Daniela Rossell’s series Ricas y Famosas is a group of photographs which were taken in Mexico over the course of seven years in the late nineties early 00’s. A book was published by Hatje Kantz in 2002 with a selection of 89 works. Daniela lives in Berkley and teaches Drawing and Creative Writing in Stanford University.
Alex Bag’s Twelve Spells (1999) is a series of photographs depicting the signs of the zodiac with 12 portraits of people born under that sign. The figures are shown on black backgrounds in pairs or alone, and are drawn from a friend group of artists and performers. They are styled to depict different musical tribes with their requisite signifiers, and Alex Bag’s signature initial “A” appears in red on each of the subject’s necks. Each sign under the influence it’s drug of choice. The whole series was first shown at American Fine Arts, Co. in New York City in 1999 and Catalyst Arts, London in 2000.

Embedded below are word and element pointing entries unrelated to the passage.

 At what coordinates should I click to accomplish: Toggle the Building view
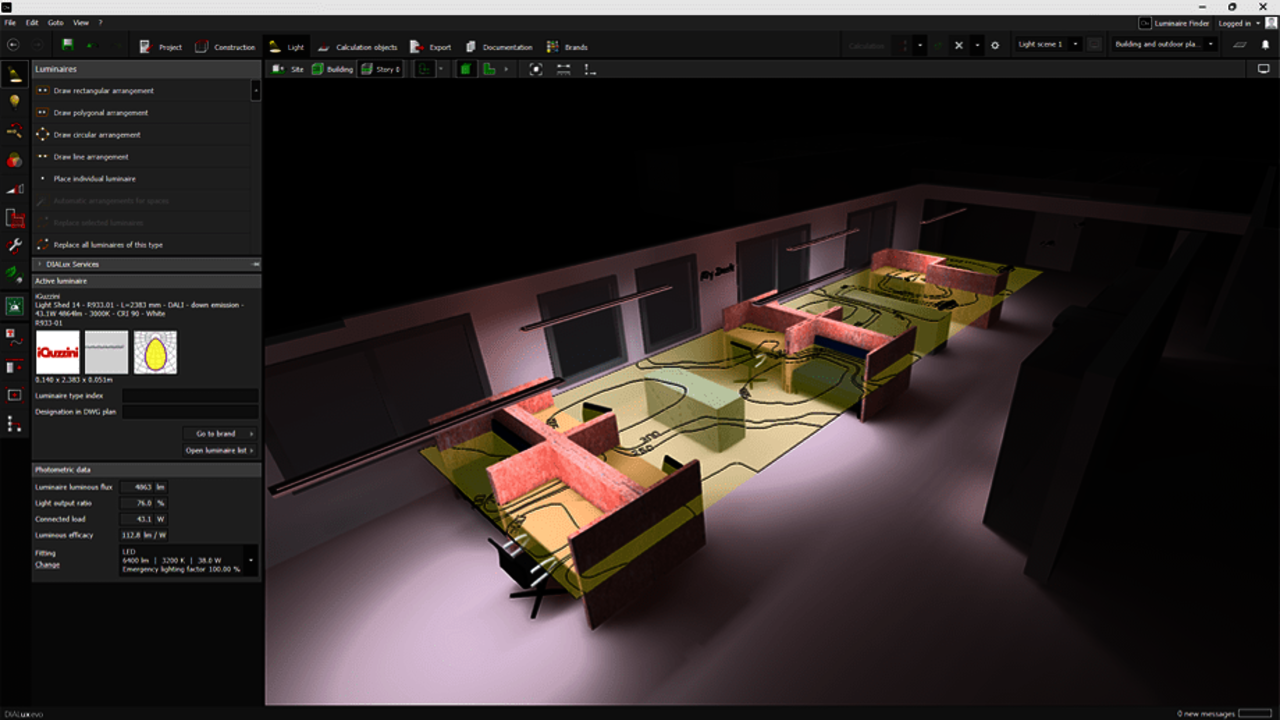332,69
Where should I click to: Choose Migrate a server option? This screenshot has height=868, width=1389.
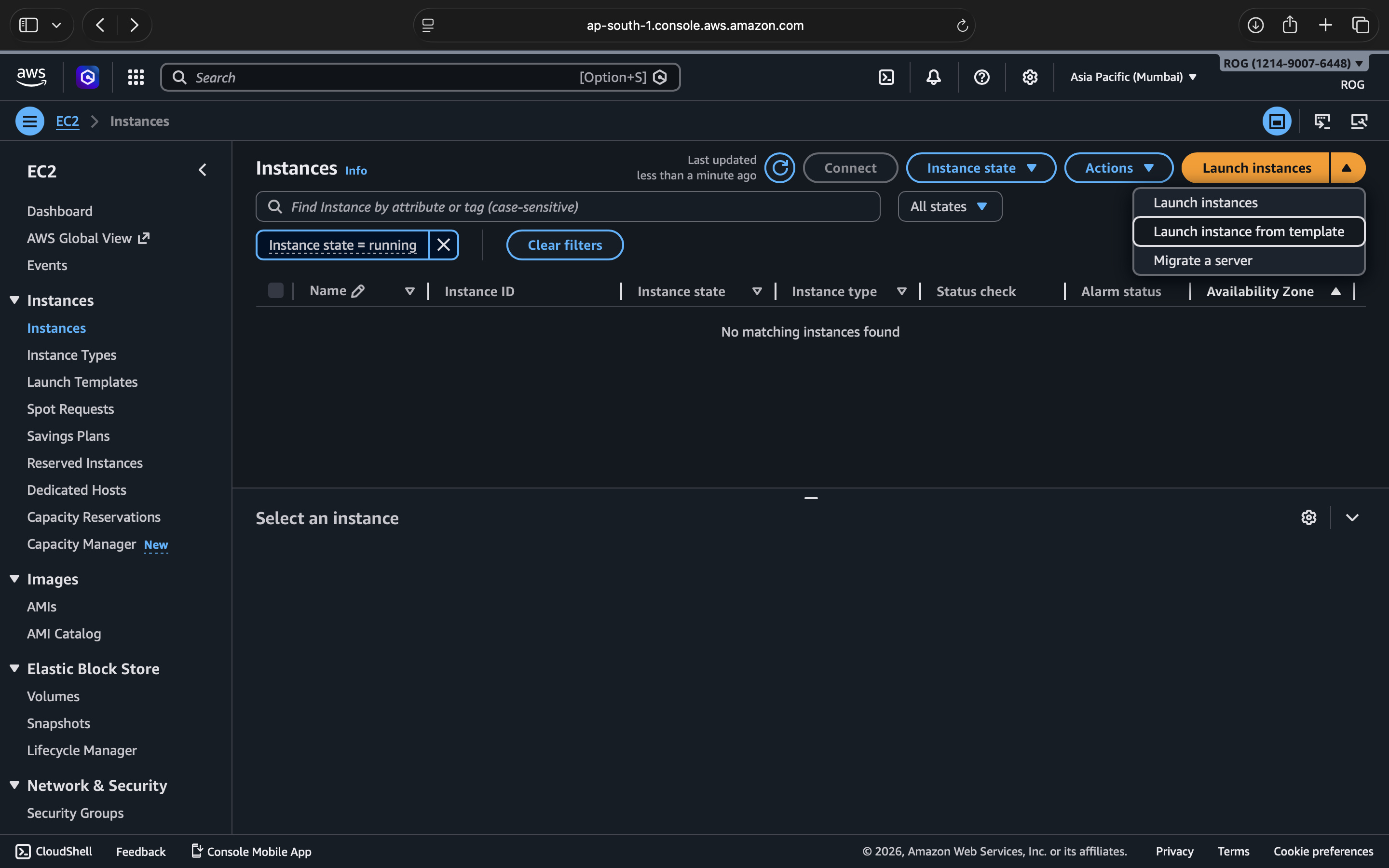(1202, 260)
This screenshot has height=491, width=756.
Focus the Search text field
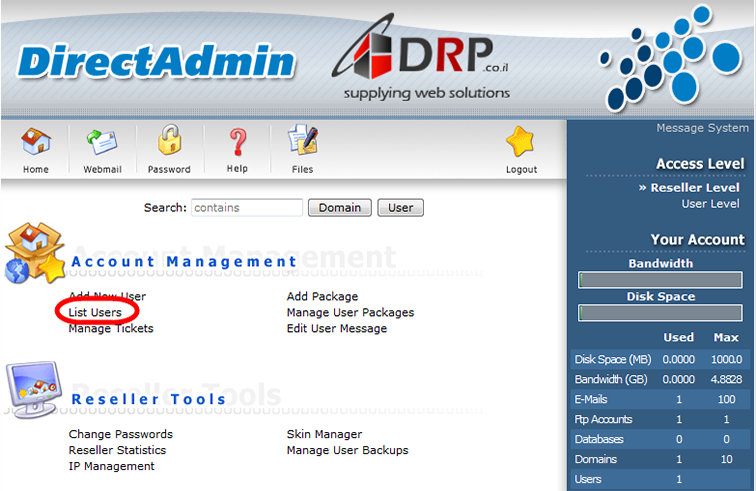pos(246,208)
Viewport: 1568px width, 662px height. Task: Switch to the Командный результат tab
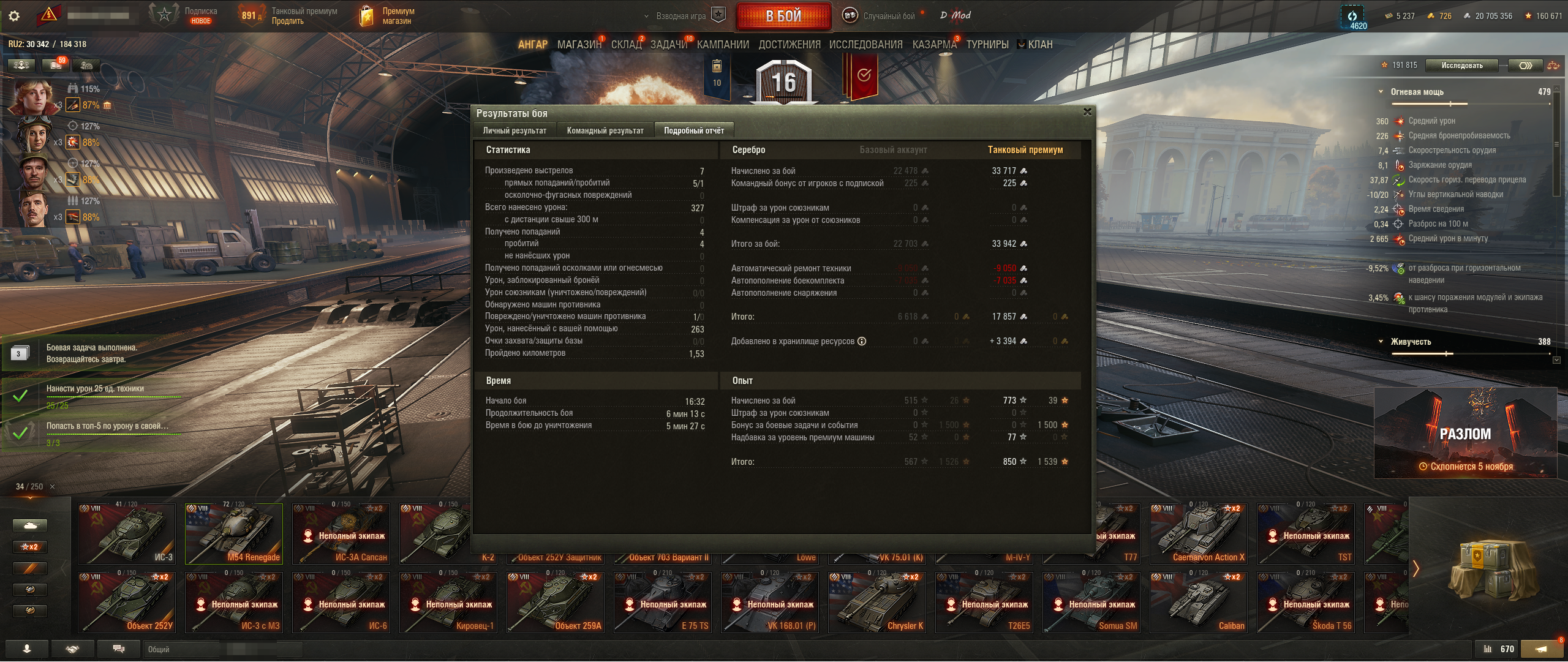[x=605, y=130]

Larry Johnson’s Untitled (L+R), 2020 is a diptych made in 2020 for Made in LA and presented at the Hammer Museum. The photographs are taken from original paste-ups shown at our space in MacArthur Park in 2020. In them we see the perspective of the viewer’s or artist ́s own hands in coded palmistry. On the left hand, we read the lines through names of classic entertainment characters, movies, writers and gay cult icons. On the right hand Larry pastes names of four decades of cult gay porn actors, porn writers, porn studios and hard core gay porn websites.

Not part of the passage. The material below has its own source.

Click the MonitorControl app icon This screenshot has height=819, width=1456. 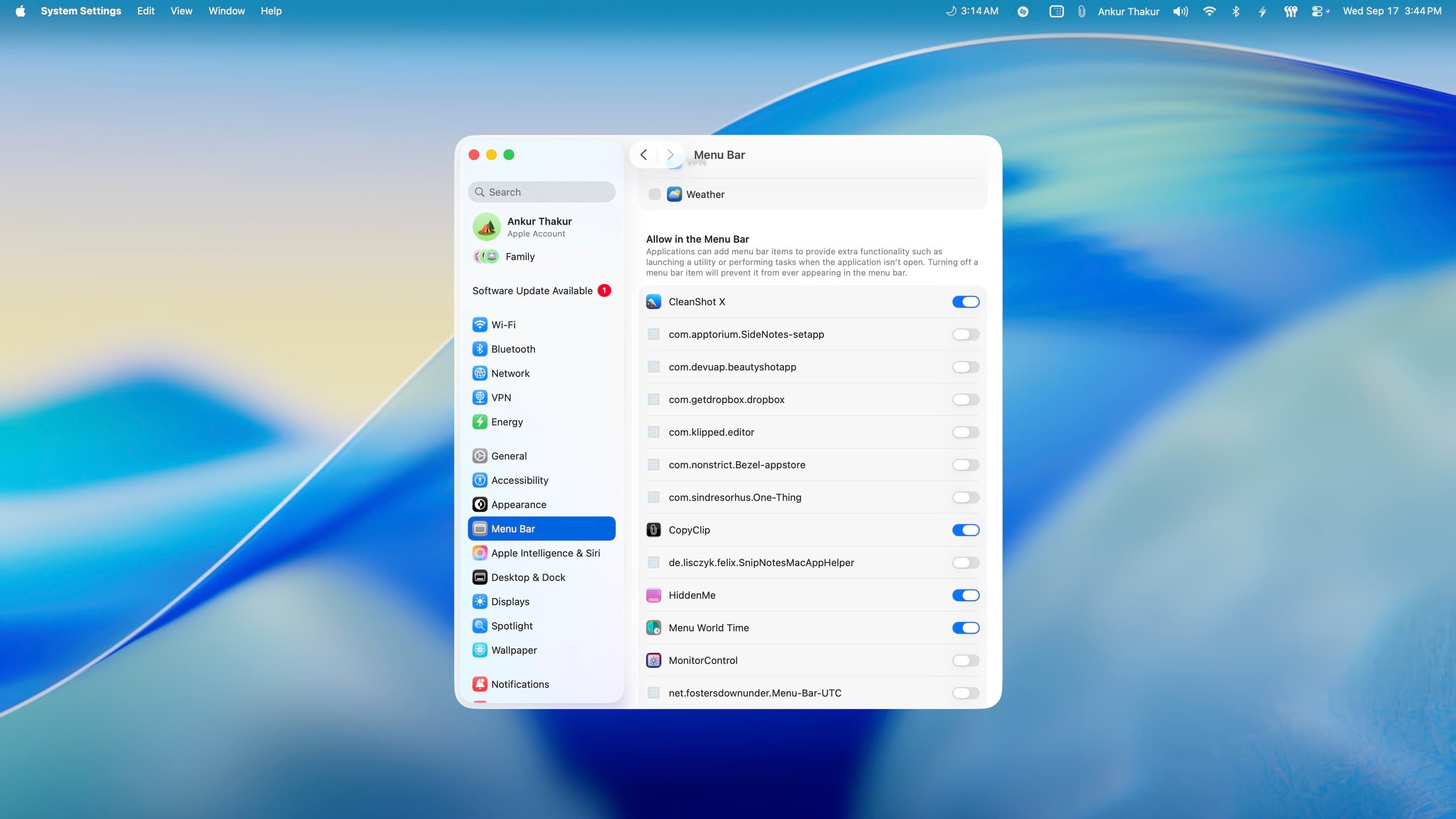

Art Club 2000’s SoHo So Long, 1996 was originally shown at American Fine Arts, Co. in 1996. The work is a critical reflection on gentrification and the material conditions that led to the migration of galleries from the increasingly commercial SoHo to the vast and vacant garages of the purportedly ‘untapped’ Chelsea. The core project was a series of extensive interviews with notable New York gallerists, critics, and collectors who were contemplating this relocation of the art world’s then-current center to a new gallery district in a remote neighborhood.